Course Meeting Times
Lectures: 2 sessions / week, 1.5 hours / session
Prerequisites
All students will be expected to have successfully completed:
- 14.30 Introduction to Statistical Methods in Economics
- 14.32 Econometrics
- 14.01 Principles of Microeconomics
- 14.02 Principles of Macroeconomics
Students may find it useful to take at least one economics field course and perform a UROP (Undergraduate Research Opportunity) before taking this course, but these are not requirements.
Requirements
ACTIVITIES | PERCENTAGES |
---|---|
Attendance and participation | 10 |
Attendance at required office hours/ completion of assigned tasks | 15 |
Assignment and short paper | 20 |
Two presentations | 10 |
Proposal and two drafts for main project | 45 |
There will be no exams, and nothing will be due during finals week.
14.33 Policies
- You are permitted, in fact encouraged, to discuss all course material with other students in the class. However, you must, obviously, hand in your own individual papers. Discussion with others is intended to clarify ideas, concepts, and technical questions, not to derive group papers.

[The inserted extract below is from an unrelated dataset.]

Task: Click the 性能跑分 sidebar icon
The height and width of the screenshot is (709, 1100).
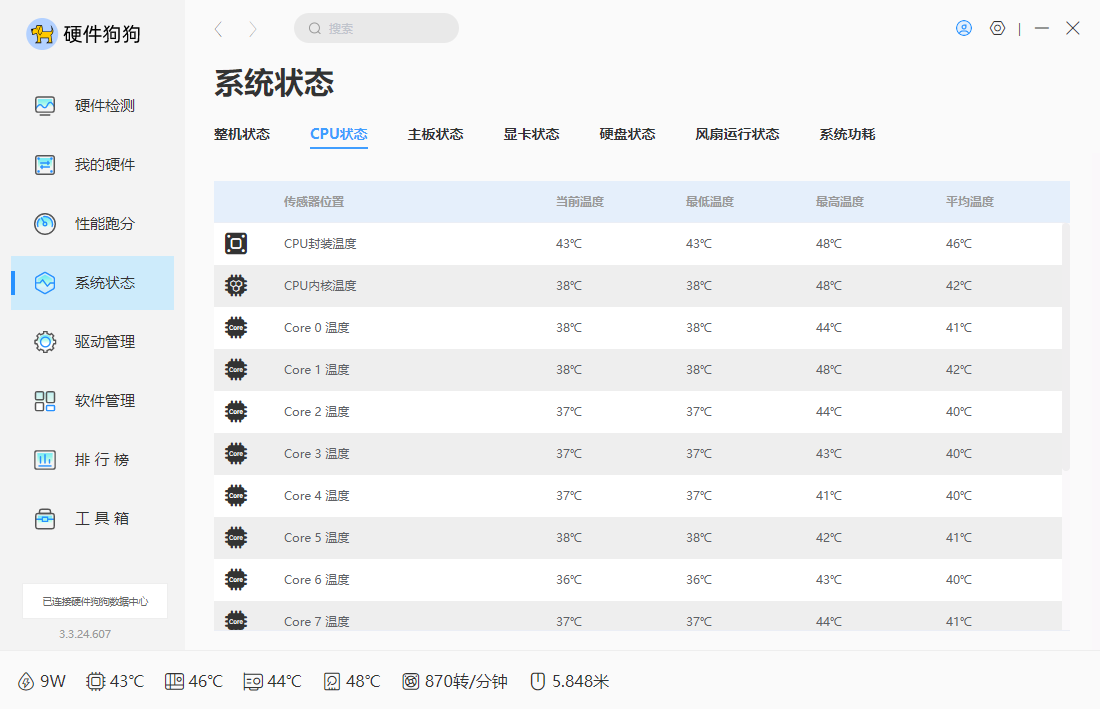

- In fairness to students who complete assignments on time, students failing to hand in the proposal or assigned section drafts on time will receive no credit for that assignment. We will accept late papers, but their grades will be penalized a half a letter grade a day for lateness.

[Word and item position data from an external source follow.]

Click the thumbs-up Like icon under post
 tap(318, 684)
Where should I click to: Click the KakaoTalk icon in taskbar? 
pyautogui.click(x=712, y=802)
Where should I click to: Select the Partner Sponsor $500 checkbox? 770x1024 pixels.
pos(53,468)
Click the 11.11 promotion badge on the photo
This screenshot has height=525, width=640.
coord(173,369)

- Cheating or academic dishonesty in any form will not be tolerated and will result in swift punitive action. This includes but is not restricted to copying material from other students, lying, or plagiarizing from any source. See the Writing and Humanistic Studies' website section about Avoiding Plagiarism, for clarification on what constitutes plagiarism. Any student found to have cheated or behaved unethically or dishonestly will be given a grade of F on the assignment involved and referred to the appropriate disciplinary committees within MIT for further action.